My idea is to prove that it is the case when $n=1$ and shows that a vector function where each component is an homeomorphism is still an homeomorphism.

The case $n=1$. We show that $f_1(x)=\frac{1+x}{2+x}$ is an homeomorphism from $(0,\infty)$ to $(\frac{1}{2},1)$. Let $f(x_1)=f(x_2)$ then we have $(1+x_1)(2+x_2)=(1+x_2)(2+x_1)\iff x_2+2x_1+x_1x_2=x_1+2x_2+x_1x_2\iff x_2-x_1=2(x_2-x_1)$ so $x_1=x_2$ and $f_1$ is injective.

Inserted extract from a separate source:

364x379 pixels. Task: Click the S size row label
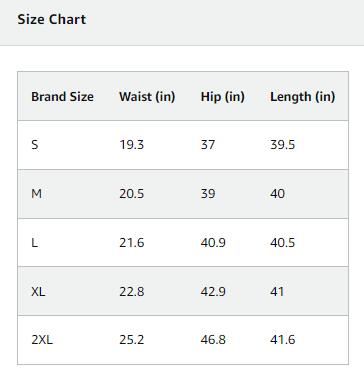[x=35, y=145]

Now let $y\in(\frac{1}{2},1)$. We have $y=\frac{1+x}{2+x}\iff x=\frac{2y-1}{1-y}$ which is in $(0,\infty)$ and gives also the expression of $f_{1}^{-1}$. The continuity of both $f_1$ and its inverse is well known so $f_1$ is an homeomorphism.

Now consider $f_2(x)=\frac{1}{2-x}$ from $(-\infty,0]$ to $(0,\frac{1}{2}]$, the continuity is clear, as for the injectivity. Let consider $y\in(0,\frac{1}{2}]$. Then $y=\frac{1}{2-x}\iff x=\frac{2y-1}{y}$ which proves the surjectivity and clearly this inverse is continuous so $f_2$ is an homeomorphism.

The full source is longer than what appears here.